You can chip with a fairway wood. Best to do when your ball is lying on short grass and taller grass is behind your ball. Grip the club below the grip right on the shaft and take a normal chip shot swing. You may feel better moving the ball a little more forward in your stance.
Hit golf balls at the range until you start to feel tired. After you are tired, stop hitting golf balls or else you are likely to develop sloppy habits.
At address, weight is balanced 50-50 on both feet. The first shift of weight transfers some of the weight from the front foot to the rear foot during the back swing. Try to get the feeling of shifting your weight to the rear during your back swing and become comfortable with it.
Try making your grip stronger to promote a draw by rolling your hands backwards in minute increments. Think of a clock with the seconds (hash line on it). The neutral point is 12 o'clock, so roll your hand to the 12:00:01 (1 second after 12) position and try a shot. Use trial and error as you rotate to different positions. At some point you should see a bend in the ball's flight pattern. So practice the draw; it will help your game.
If you are playing a practice round, and not holding anyone up, hit extra shots. On the greens, hit extra putts from all over the green to get the overall contour of the green. A practice round is just a round to get the feel of the course. Try playing smart golf on the tough holes and go for it on the easier holes.
The contact point of your half wedge shot is more important than your normal swing. To get a sense of where you are consistently hitting the ball off your club, stick a piece of tape on the face of your wedge. The golf ball will leave an impression on the tape, and will help you keep tabs on how proper contact points feel through your hands.

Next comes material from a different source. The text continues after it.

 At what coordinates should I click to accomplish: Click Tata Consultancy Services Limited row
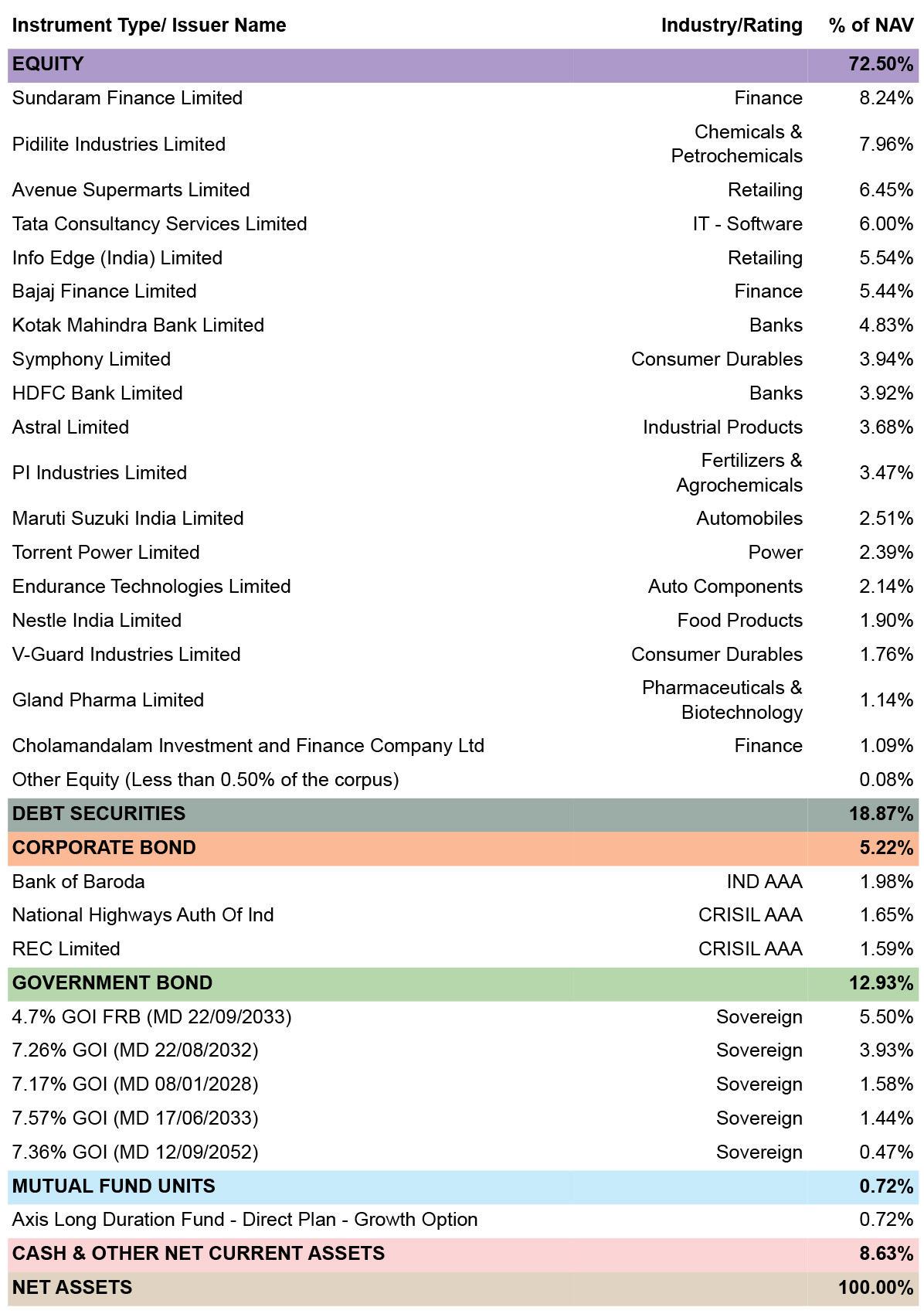click(x=463, y=224)
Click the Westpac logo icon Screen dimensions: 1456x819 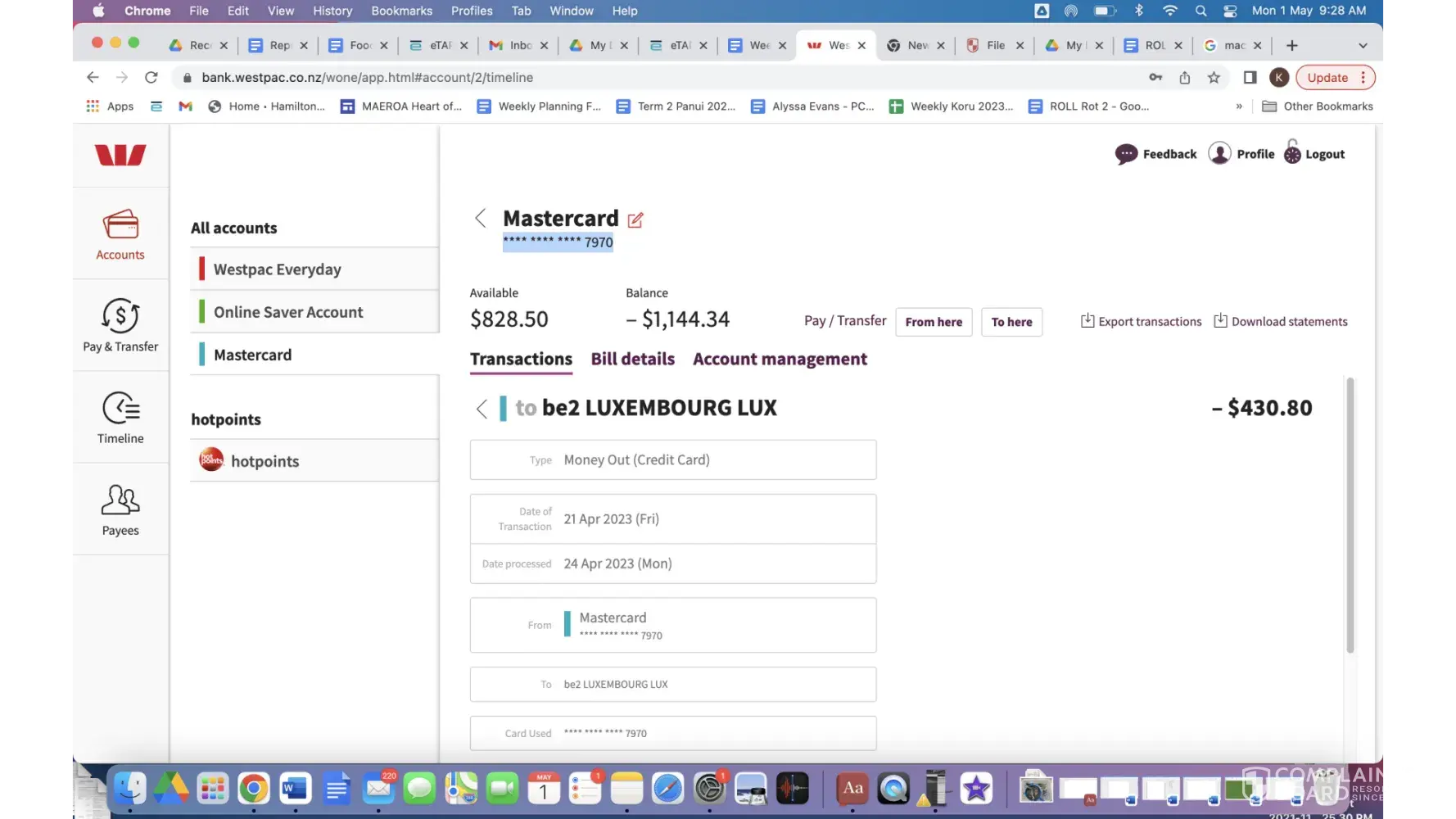click(120, 155)
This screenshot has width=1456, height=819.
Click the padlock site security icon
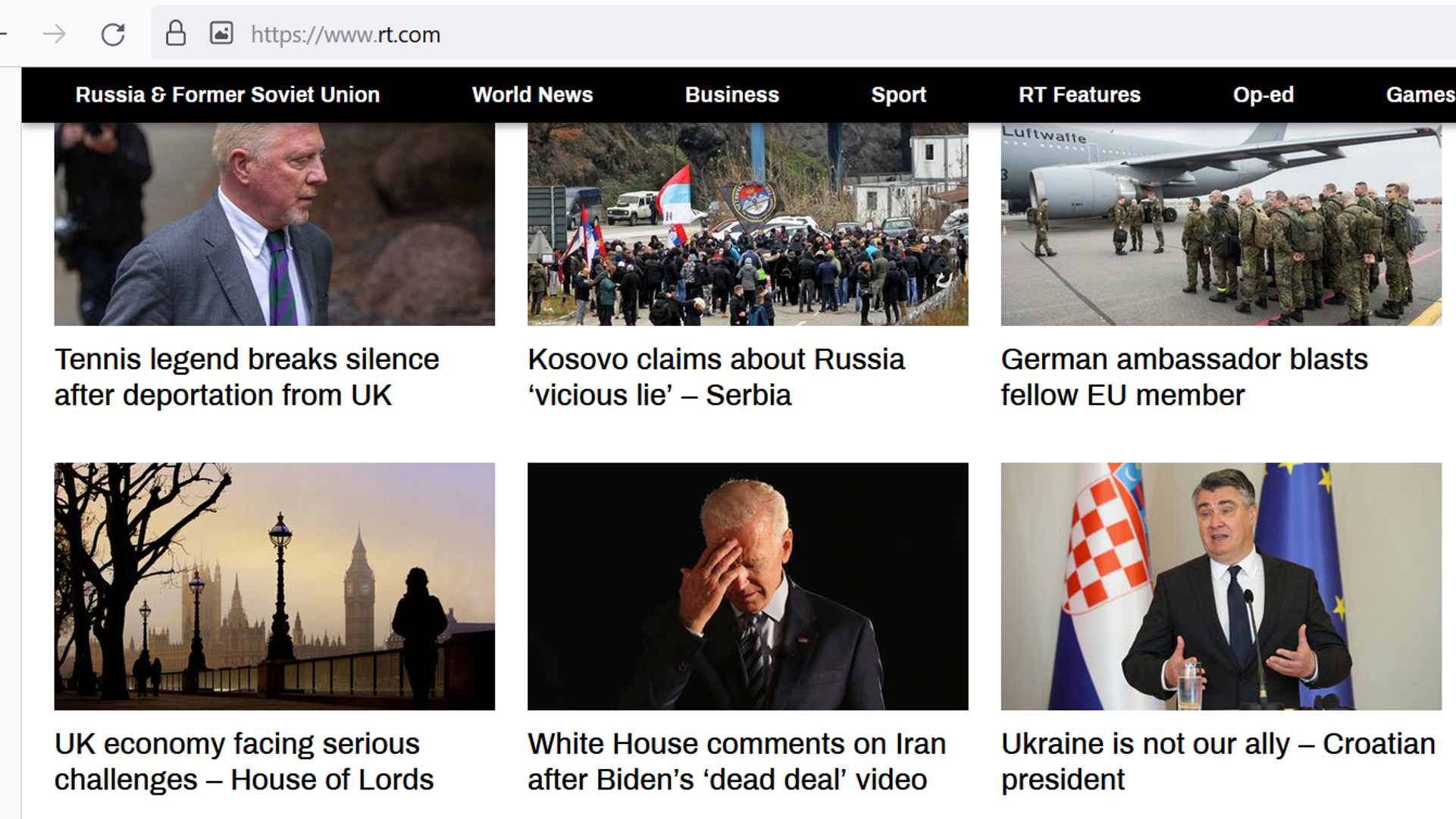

Do those long, big breaking putts give you trouble on direction and distance? When you have a hard breaking putt to make, try aiming at the break point you have determined by angling the club face at it, but take your normal putting stance at the hole. Putt at the hole with the amount of distance you think you need for a straight putt, and let the introduced blade-angle put the ball on the calculated break mark. What this gives you is a better feel of the real distance to the hole and a good method of hitting the mark at the same time. This really does work.
The set up for teeing off is quite simple. When ready to hit, make sure your shoulders and feet are the same width apart. Make sure your feet are pointing in the right direction by placing a club, stick, or rope on the target line, then butt up your toes to it. The rope will show which way you are pointing.
A common cause of slicing is an open stance where the front foot is back from the target line causing your body to face the hole more. This promotes an outside in swing-path and spin on the ball. The result is a slice to some degree. Try closing your stance so that your belt buckle points at the ball. This will promote a straight swing path and squarer hit.
One of the sneakiest slice causing culprits is the karate-chop hand or the home run swing. This is hard to spot unless you know what to look for. Try this golfing drill: Take a golf stance near a chair's padded back rest and let your hands form your grip against the back rest. At address, the undominant hand's back hand is flat on the backrest. Make a back and forward swing at the chair, a square impact has the back hand hitting flat against the back rest. If the pinky-side-palm-pad hits first (like a karate chop) you are opening up at impact. Practice this golfing drill until you can hit flat every time and you will be square at impact.
Here is an alternate way to get the ball on the green without using your putter from the fringe. Try practicing with and using the 3 wood, it gives you a bit of extra lift, like a chipper club, and can add to your arsenal. You have probably seen Tiger use it on occasion.